▶ Exercise prompt
Extract the records below, starting at the line that contains "Click the exit door icon" and ending at the line that contains "(x=230, y=995)", and copy every line in that span verbatim.

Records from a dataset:
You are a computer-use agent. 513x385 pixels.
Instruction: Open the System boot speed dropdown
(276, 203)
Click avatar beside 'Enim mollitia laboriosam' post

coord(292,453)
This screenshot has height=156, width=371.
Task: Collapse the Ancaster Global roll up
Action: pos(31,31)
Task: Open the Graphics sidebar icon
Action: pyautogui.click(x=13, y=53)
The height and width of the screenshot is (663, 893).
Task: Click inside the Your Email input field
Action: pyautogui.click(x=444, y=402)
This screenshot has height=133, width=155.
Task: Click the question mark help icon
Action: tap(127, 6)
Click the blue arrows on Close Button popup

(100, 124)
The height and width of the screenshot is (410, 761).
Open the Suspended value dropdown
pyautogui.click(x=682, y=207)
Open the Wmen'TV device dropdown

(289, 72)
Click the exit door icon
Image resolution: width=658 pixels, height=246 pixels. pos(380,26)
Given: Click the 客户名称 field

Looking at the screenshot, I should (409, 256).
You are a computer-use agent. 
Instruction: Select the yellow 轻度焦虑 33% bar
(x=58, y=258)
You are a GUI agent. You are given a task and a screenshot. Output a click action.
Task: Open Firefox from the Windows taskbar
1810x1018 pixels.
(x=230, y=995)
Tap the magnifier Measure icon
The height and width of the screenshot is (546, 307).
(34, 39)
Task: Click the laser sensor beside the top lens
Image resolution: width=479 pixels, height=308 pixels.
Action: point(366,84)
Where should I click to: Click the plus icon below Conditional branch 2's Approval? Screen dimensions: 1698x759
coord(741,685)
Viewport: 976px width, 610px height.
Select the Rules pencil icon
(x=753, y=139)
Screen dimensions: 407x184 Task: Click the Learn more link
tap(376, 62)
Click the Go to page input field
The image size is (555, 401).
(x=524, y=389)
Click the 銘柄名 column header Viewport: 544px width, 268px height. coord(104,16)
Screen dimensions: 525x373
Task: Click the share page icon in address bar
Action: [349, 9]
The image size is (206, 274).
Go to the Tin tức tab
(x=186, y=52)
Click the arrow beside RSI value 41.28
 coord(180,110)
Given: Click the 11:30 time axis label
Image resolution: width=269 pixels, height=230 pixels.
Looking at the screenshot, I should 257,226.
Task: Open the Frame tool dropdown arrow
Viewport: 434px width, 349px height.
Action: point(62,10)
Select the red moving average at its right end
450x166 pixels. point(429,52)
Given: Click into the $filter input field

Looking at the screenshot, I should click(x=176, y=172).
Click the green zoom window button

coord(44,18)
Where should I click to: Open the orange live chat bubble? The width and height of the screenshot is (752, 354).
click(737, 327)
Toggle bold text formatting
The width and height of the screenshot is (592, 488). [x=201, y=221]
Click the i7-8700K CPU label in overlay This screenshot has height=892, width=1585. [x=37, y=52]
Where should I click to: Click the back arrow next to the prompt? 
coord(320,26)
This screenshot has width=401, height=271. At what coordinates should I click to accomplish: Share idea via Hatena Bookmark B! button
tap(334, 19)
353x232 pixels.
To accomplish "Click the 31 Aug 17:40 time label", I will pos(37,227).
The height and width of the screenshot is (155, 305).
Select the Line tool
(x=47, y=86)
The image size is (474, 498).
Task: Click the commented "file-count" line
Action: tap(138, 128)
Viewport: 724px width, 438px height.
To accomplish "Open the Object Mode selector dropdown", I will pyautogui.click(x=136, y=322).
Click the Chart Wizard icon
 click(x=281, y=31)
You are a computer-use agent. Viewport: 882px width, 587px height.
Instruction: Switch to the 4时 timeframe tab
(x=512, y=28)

▶ Final result
Click the exit door icon
Image resolution: width=658 pixels, height=246 pixels. pos(380,26)
Given: Click the 客户名称 field

Looking at the screenshot, I should (409, 256).
You are a computer-use agent. 
Instruction: Select the yellow 轻度焦虑 33% bar
(x=58, y=258)
You are a GUI agent. You are given a task and a screenshot. Output a click action.
Task: Open Firefox from the Windows taskbar
1810x1018 pixels.
(x=230, y=995)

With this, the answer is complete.